‘Bugün günlerden neydi?’ ‘Yazı günüm müydü yoksa?’ Çoğu sabah böyle bilinçsiz uyanıyorum uykumdan. Ya da sık sık şunları söylerken buluyorum kendimi: ‘Nee, ne zaman yine mart oldu?’ ‘Hangi ara saat dört oldu, az önce kahvaltı yapmadım mı ben?’ Pandemi başladığından beri zamanın nasıl yavaş geçtiğinden ya da bu bir yılın nasıl da hızlı akıp gittiğinden şikayet ediyoruz. Arkadaşlarım, çevremdekiler de böyle üstelik. Çünkü zaman kavramını kaybettik! Çocuğunun dersi ya da toplantıları olanlar şanslı yine de, kendilerini bırakmamış oluyorlar ama genelde bir kaybolma hali yaşadığımız gerçek.
Tam da bu konuda bir yazıya rastladım Refinery29 isimli dijital platformda. Görüşleri alınan uzmanlara göre tam bir yıldır COVID-19 salgınının içindeyiz ve çoğumuz sabah işe gitme, kahve içme, spor yapma ve iş sonrası buluşma gibi günlük rutinleri yapamıyoruz. Ve azalan günlük rutinler dışında; doğum günü, yıldönümü, yılbaşı veya bayramlar gibi yılın önemli günlerini eskisi gibi yaşamamak da insanların zaman algılarını ister istemez kapatıyor.
Kadınlara ve yaşama dair haberleriyle öne çıkan platform, psikologlarla konuşarak zaman algımızın neden ve nasıl değiştiğini ve normale dönmek için neler yapabileceğimizi derlemiş. Tam ihtiyacımız olan şey dedim, sizin için de göz attım.
Peki zaman kavramını neden kaybettik? New Yorklu psikoterapist Dana Dorfman şöyle diyor: “İnsanlar rutinlerinden çıktı. Zamanın geçtiğini algılamak için gereken sinyaller artık yok. Birçok insan evden çalıştığı için, iş ve ev saatleri arasında ayrım yapamıyor artık. Evden çıkma, işe gitme, birlikte yaşadığınız kişiler dışındaki insanlarla etkileşim kurma, ofisten eve tekrar girme gibi, beynimize zamanın geçtiğini belirten sinyaller verilemiyor.
Tatiller, kutlamalar gibi ritüelleri de tam anlamıyla yaşayamıyoruz. Tüm bunlar zaman algımızı etkiliyor...” Psikolog Alison Holman ise, çoğunluğun artık ‘hareket etmediği’ yani yaşamda fiziksel olarak ilerlemeyi bıraktığı için, zamanı da durmuş gibi hissettiğini söylüyor. Ancak insanların bu çarpık zaman algısı, uzmanlara göre zihinsel sağlığa zarar veriyor. Zaman algısı konusunda uzmanlaşmış deneysel psikolog Ruth Ogden ise; Nisan 2020’de 604 kişiyle bir çalışma yapıyor.

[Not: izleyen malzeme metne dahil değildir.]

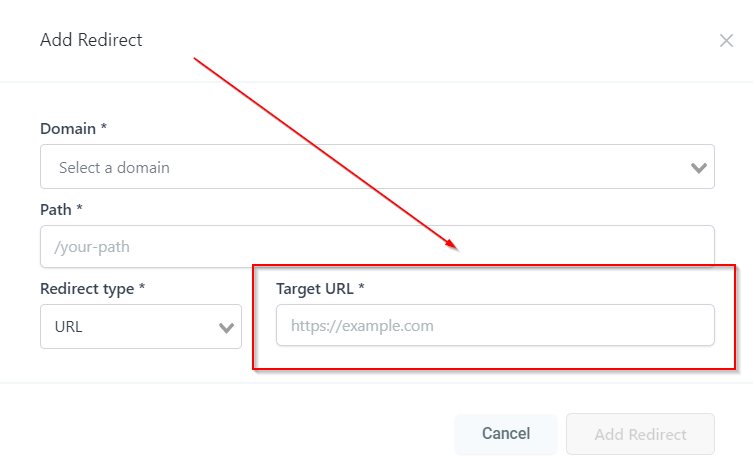
Task: Click the 'Redirect type *' label
Action: pos(92,289)
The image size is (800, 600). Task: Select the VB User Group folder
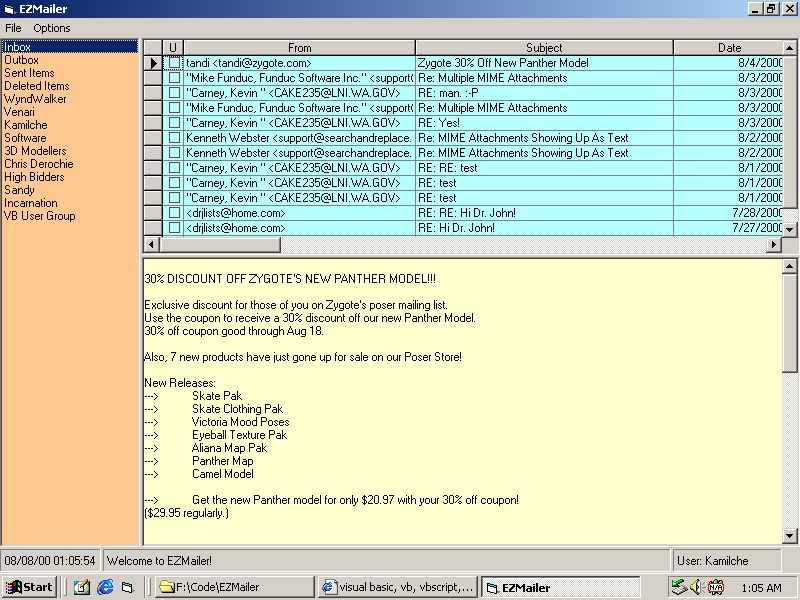pos(39,216)
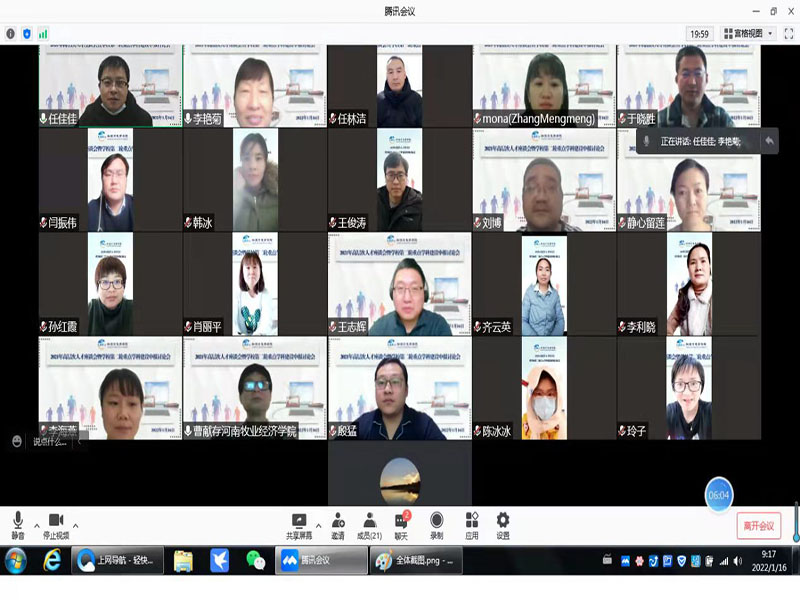View meeting info icon at top left
This screenshot has width=800, height=600.
[11, 33]
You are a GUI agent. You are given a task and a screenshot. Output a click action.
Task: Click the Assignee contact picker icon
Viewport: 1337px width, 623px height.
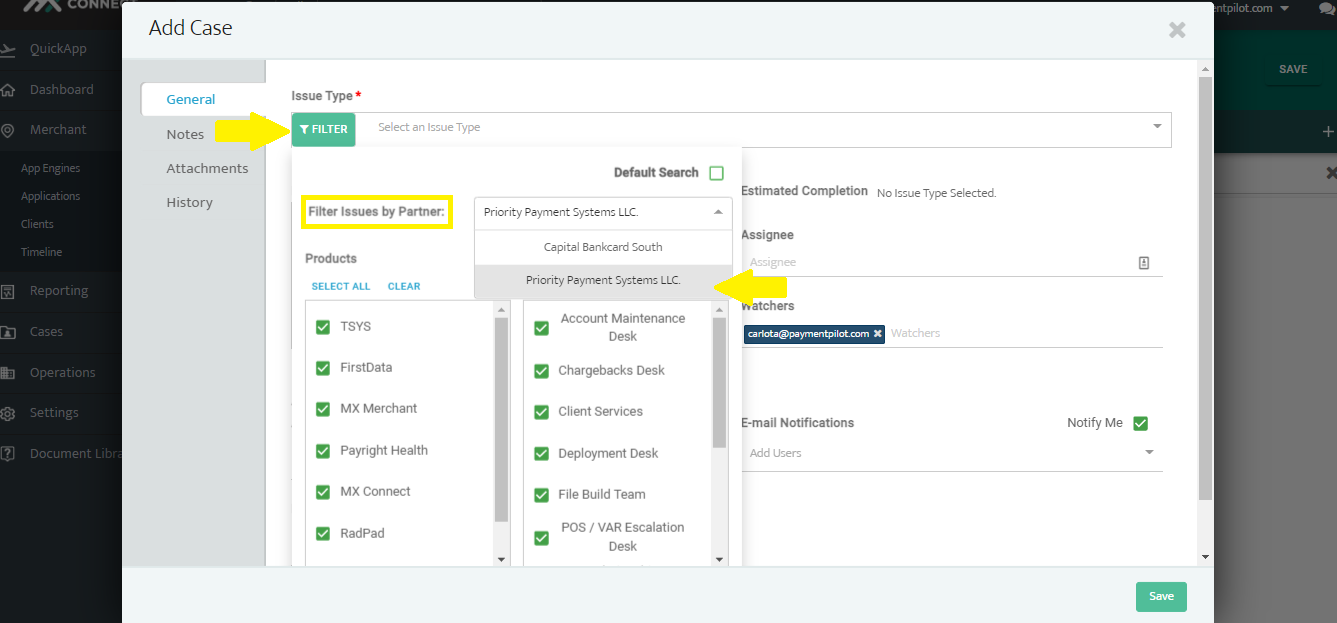[x=1144, y=263]
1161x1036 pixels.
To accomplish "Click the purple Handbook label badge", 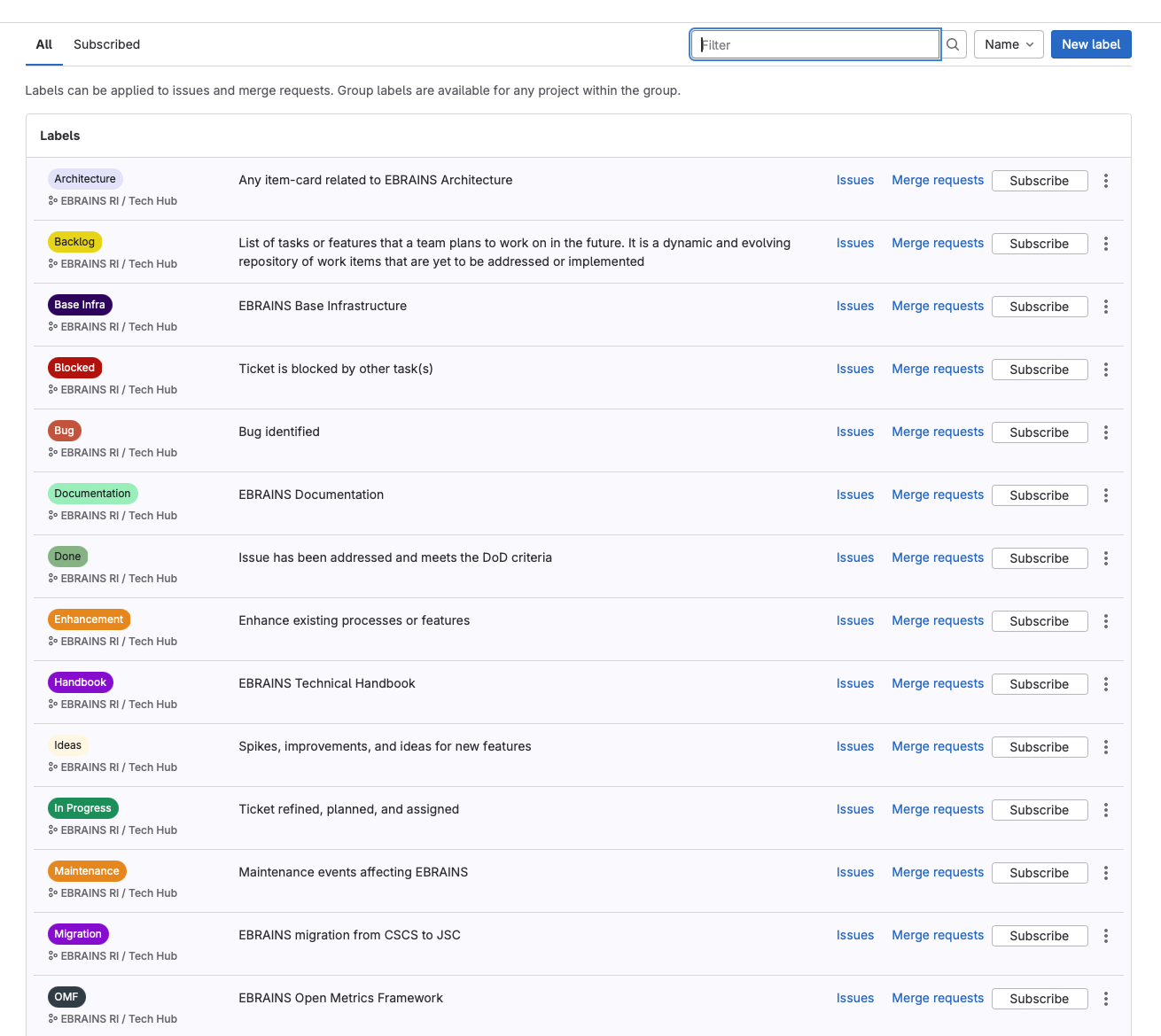I will [x=80, y=682].
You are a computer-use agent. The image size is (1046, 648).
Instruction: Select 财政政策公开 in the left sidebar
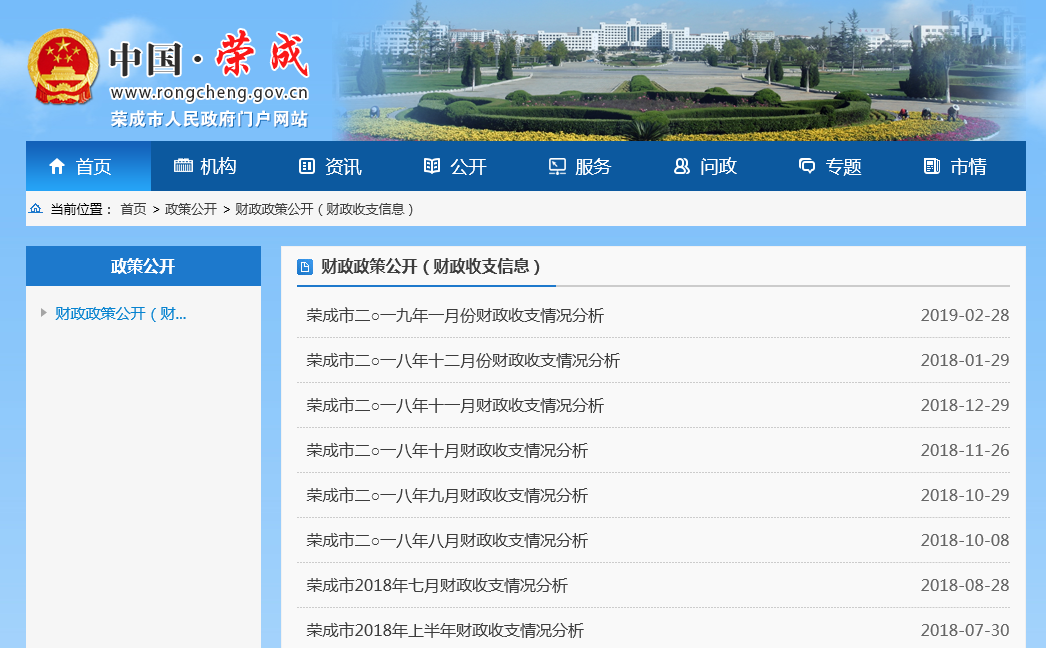coord(120,314)
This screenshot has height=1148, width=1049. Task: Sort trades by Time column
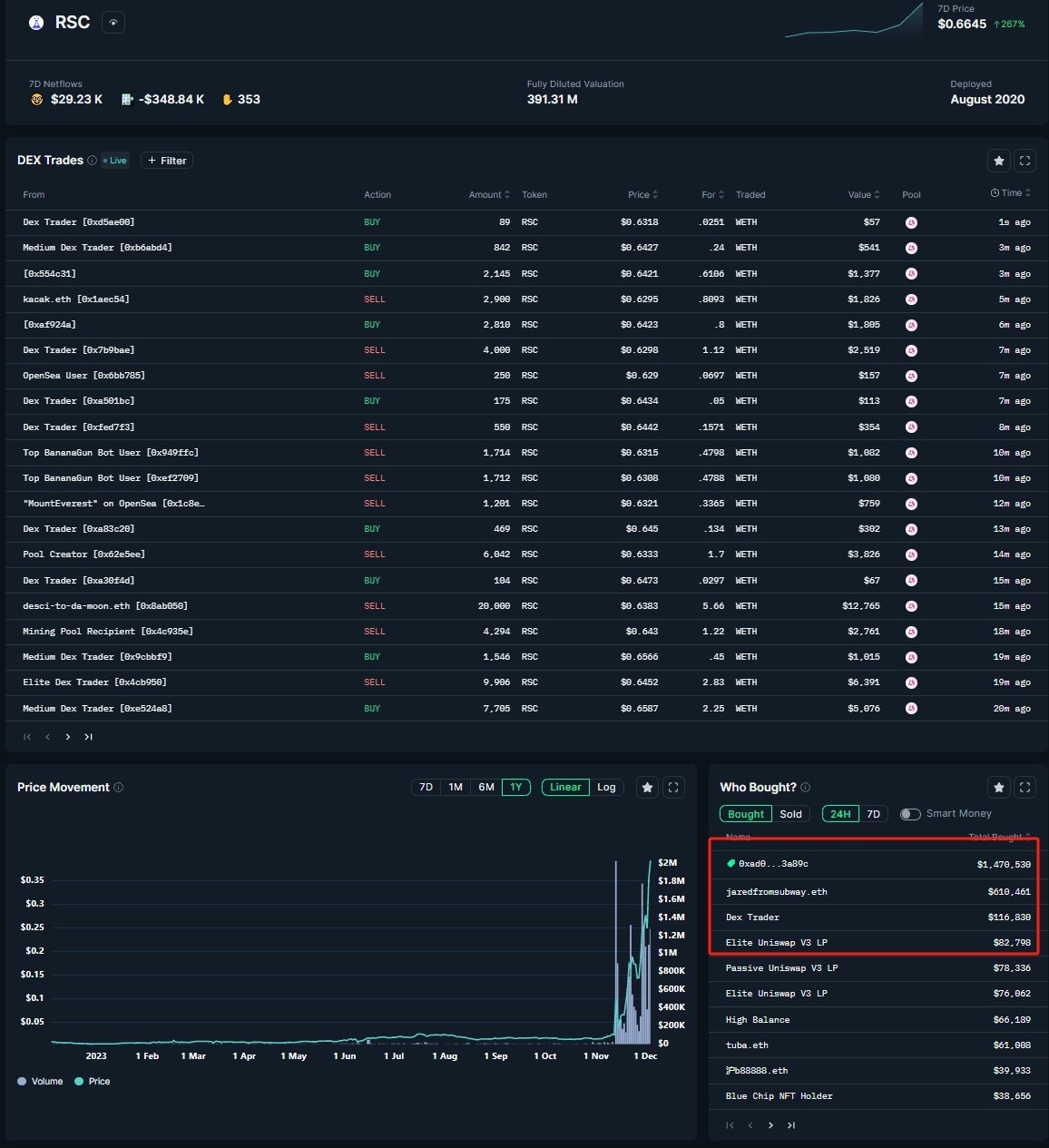click(x=1011, y=193)
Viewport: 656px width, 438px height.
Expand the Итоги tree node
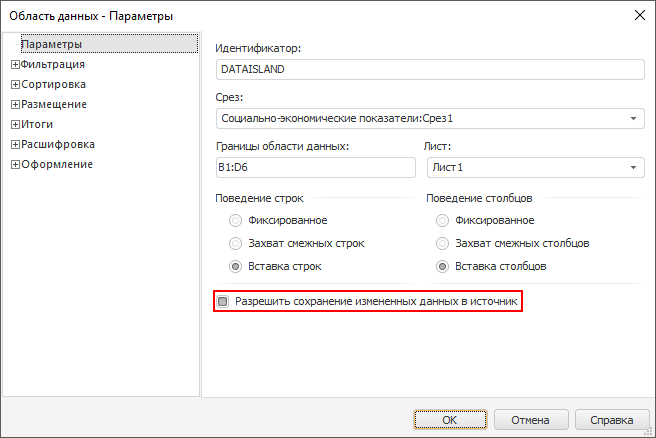point(15,125)
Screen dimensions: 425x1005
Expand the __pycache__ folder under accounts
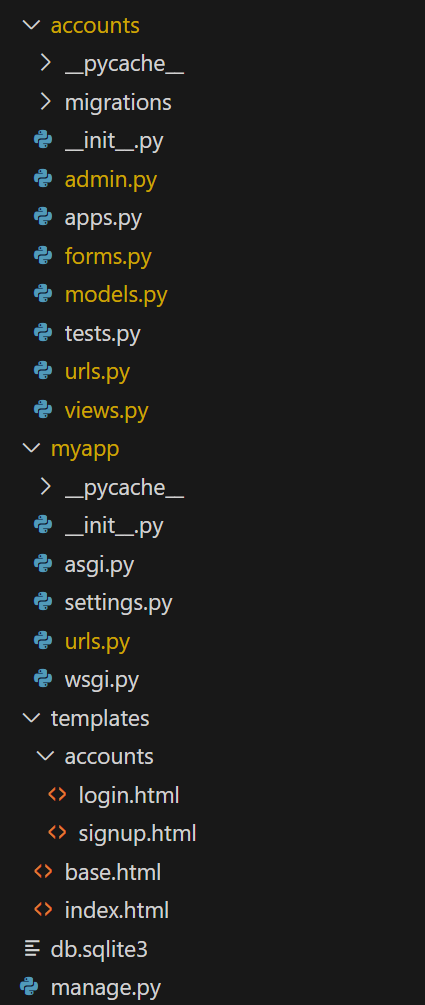tap(45, 64)
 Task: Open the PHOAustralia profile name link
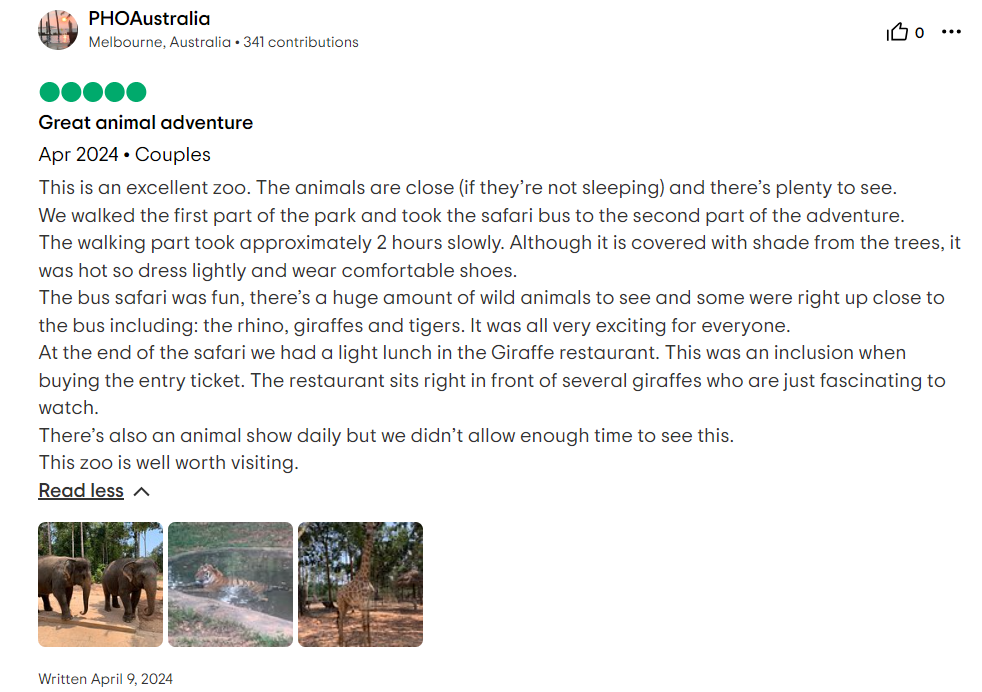click(x=148, y=18)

Buna göre, insanların yüzde 80’i zaman duygusunun bozulduğunu söylüyor. Yarısı zamanın yavaşladığını, diğer yarısı da hızlandığını belirtiyor. En önemli ayrıntı ise sosyal olarak tatmin olmuş, daha meşgul, daha az stresli insanlar için günlerin çabuk geçmesi; bu gruptakiler genç insanlar. Fazla stresli, yapacak daha az görevi olan ve çoğunlukla yaşlı insanlar içinse günler daha yavaş geçiyormuş.